Error Messages
Pavise provides detailed error messages to help you quickly identify and fix validation issues.
Type Errors
When a column has the wrong type, Pavise shows:
Expected type and actual type
Sample invalid values (first 5 maximum)
Row numbers for each invalid value
Actual type of each invalid value
Example
from typing import Protocol
from pavise.pandas import DataFrame
from pavise.exceptions import ValidationError
import pandas as pd
class Schema(Protocol):
age: int
df = pd.DataFrame({"age": [25, "invalid", 30, None, 35, "bad", 40]})
try:
validated_df = DataFrame[Schema](df)
except ValidationError as e:
print(e)
Output:
Column 'age': expected int, got object
Sample invalid values (showing first 3 of 4):
Row 1: 'invalid' (str)
Row 3: None (NoneType)
Row 5: 'bad' (str)
Missing Columns
When a required column is missing:
class Schema(Protocol):
user_id: int
name: str
df = pd.DataFrame({"user_id": [1, 2, 3]}) # Missing 'name'
try:
validated_df = DataFrame[Schema](df)
except ValidationError as e:
print(e)
Output:
Column 'name': missing
Validator Errors
Each validator provides detailed error messages.
Range Validator
from typing import Annotated
from pavise.validators import Range
class Schema(Protocol):
age: Annotated[int, Range(0, 150)]
df = pd.DataFrame({"age": [25, 200, 30, -5, 35, 300]})
try:
validated_df = DataFrame[Schema](df)
except ValidationError as e:
print(e)
Output:
Column 'age': values must be in range [0, 150]
Sample invalid values (showing first 3 of 4):
Row 1: 200
Row 3: -5
Row 5: 300
Unique Validator
from pavise.validators import Unique
class Schema(Protocol):
user_id: Annotated[int, Unique()]
df = pd.DataFrame({"user_id": [1, 2, 2, 3, 5, 5, 5]})
try:
validated_df = DataFrame[Schema](df)
except ValidationError as e:
print(e)
Output:
Column 'user_id': contains duplicate values
Sample duplicate values (showing first 2):
Value 2 at rows: [1, 2]
Value 5 at rows: [4, 5, 6]
In Validator
from pavise.validators import In
class Schema(Protocol):
status: Annotated[str, In(["pending", "approved", "rejected"])]

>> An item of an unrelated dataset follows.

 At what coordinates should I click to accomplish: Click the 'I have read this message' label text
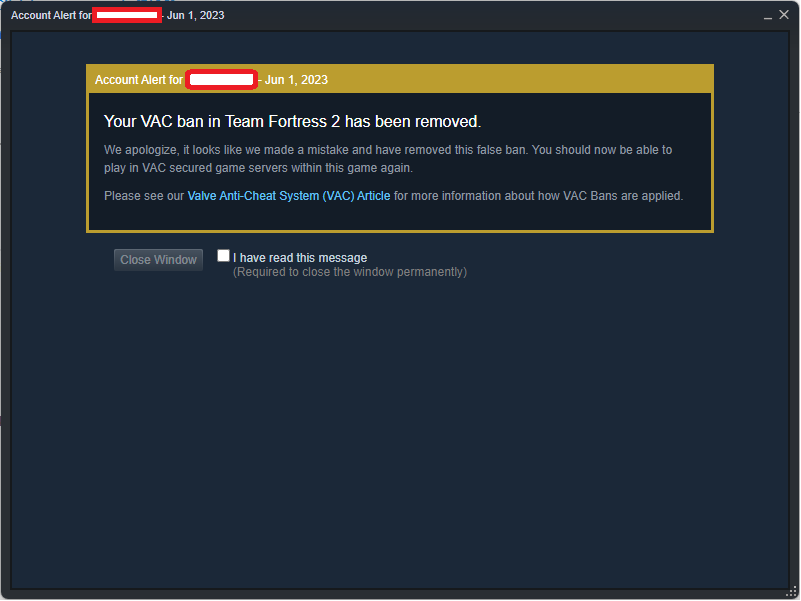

df = pd.DataFrame({"status": ["pending", "invalid", "approved", "bad"]})
try:
validated_df = DataFrame[Schema](df)
except ValidationError as e:
print(e)
Output:
Column 'status': contains values not in allowed values
Sample invalid values (showing first 2 of 2):
Row 1: 'invalid'
Row 3: 'bad'
Regex Validator
from pavise.validators import Regex
class Schema(Protocol):
email: Annotated[str, Regex(r'^[a-zA-Z0-9._%+-]+@[a-zA-Z0-9.-]+\.[a-zA-Z]{2,}$')]
df = pd.DataFrame({"email": ["alice@example.com", "invalid", "bob@test.com", "bad@"]})
try:
validated_df = DataFrame[Schema](df)
except ValidationError as e:
print(e)
Output:
Column 'email': contains values that don't match the pattern
Sample invalid values (showing first 2 of 2):
Row 1: 'invalid'
Row 3: 'bad@'
MinLen/MaxLen Validators
from pavise.validators import MinLen
class Schema(Protocol):
username: Annotated[str, MinLen(3)]
df = pd.DataFrame({"username": ["alice", "ab", "bob", "x"]})
try:
validated_df = DataFrame[Schema](df)
except ValidationError as e:
print(e)
Output:
Column 'username': contains strings shorter than minimum length
Sample invalid values (showing first 2 of 2):
Row 1: 'ab' (length: 2)
Row 3: 'x' (length: 1)
Strict Mode Errors
When strict mode is enabled and extra columns are present:
class Schema(Protocol):
user_id: int
name: str
df = pd.DataFrame({
"user_id": [1, 2, 3],
"name": ["Alice", "Bob", "Charlie"],
"age": [25, 30, 35], # Extra column
"email": ["a@test.com", "b@test.com", "c@test.com"] # Extra column
})
try:
validated_df = DataFrame[Schema](df, strict=True)
except ValidationError as e:
print(e)
Output:
Strict mode: unexpected columns ['age', 'email']
Performance Notes
To avoid overwhelming output and maintain performance:
Type error checking examines only the first 100 rows
Error messages show at most 5 sample invalid values
Duplicate detection shows at most 5 duplicate value groups
For large DataFrames, consider sampling before validation during development.